David Cervantes Arenillas - El Economista
El aumento del salario mínimo en términos reales es una política que ha cobrado gran relevancia desde 2014, año en el que inició un debate sobre la necesidad de recuperar su poder adquisitivo dado su estancamiento por más de dos décadas. Uno de los temores de esta medida es que dadas las condiciones de la economía en cuanto a crecimiento potencial y holgura, los incrementos se traspasarían al resto de la distribución salarial, provocando distorsiones inflacionarias en la economía.
La evidencia muestra que estas distorsiones no se han dado.
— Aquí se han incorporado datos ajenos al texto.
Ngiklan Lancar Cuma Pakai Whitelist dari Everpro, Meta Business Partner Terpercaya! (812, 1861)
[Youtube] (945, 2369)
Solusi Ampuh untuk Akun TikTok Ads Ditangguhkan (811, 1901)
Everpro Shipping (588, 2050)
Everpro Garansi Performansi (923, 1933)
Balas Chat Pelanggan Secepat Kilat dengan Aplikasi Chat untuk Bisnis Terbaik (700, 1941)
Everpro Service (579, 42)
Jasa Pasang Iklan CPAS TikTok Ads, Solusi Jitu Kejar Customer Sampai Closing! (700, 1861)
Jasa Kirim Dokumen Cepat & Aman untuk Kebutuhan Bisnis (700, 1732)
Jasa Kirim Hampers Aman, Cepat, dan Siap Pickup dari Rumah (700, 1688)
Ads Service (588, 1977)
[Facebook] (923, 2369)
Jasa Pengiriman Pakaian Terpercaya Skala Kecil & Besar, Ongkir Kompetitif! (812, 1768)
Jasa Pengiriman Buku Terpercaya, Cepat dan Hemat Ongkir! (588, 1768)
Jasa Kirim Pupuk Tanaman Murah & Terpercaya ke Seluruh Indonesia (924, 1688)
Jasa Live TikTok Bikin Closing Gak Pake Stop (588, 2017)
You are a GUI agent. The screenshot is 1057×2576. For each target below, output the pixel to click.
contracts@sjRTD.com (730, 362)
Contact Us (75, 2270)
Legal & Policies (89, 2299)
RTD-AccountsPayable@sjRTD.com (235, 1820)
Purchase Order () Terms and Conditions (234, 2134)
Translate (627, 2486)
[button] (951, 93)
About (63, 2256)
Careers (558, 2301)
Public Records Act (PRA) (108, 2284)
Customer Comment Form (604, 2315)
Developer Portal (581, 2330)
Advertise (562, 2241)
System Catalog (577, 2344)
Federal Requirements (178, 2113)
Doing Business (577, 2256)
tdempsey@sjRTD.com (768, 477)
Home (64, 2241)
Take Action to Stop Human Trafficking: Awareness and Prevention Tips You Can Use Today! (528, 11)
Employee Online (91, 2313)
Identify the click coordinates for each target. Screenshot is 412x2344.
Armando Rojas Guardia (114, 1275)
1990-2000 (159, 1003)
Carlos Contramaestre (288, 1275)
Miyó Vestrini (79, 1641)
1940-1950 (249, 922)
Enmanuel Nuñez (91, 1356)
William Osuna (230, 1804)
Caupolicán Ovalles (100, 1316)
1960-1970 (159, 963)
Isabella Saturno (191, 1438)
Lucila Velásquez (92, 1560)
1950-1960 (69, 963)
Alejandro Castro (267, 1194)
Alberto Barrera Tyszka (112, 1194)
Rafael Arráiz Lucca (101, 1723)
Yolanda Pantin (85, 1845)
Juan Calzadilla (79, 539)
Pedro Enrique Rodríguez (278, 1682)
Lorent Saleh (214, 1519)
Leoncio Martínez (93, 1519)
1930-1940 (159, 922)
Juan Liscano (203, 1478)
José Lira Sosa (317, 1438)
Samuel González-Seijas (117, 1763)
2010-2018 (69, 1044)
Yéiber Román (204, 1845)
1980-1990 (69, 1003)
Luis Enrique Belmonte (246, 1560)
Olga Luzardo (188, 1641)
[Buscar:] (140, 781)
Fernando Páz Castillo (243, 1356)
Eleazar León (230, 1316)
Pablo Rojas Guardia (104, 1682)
Tomando como referencia el periodo entre 2015 y 2022, el salario mínimo ha tenido un crecimiento promedio anual de 8.8% en términos reales, en cambio, el salario promedio de cotización del IMSS en ese mismo periodo solo creció en promedio anual 1.7% y la mediana de ingreso 3.6%. En este sentido, al observar las distribuciones salariales, lo que ha sucedido es una compresión de las colas de la distribución salarial, es decir, que empleos de mayor remuneración se han perdido y los de menores ingresos se han desplazado a la derecha, por lo tanto, los incrementos del salario mínimo han contribuido a elevar el nivel de remuneración de trabajadores de menores ingresos, pero este efecto positivo ha sido limitado ya que ha provocado una mayor concentración en empleos de hasta dos salarios mínimos.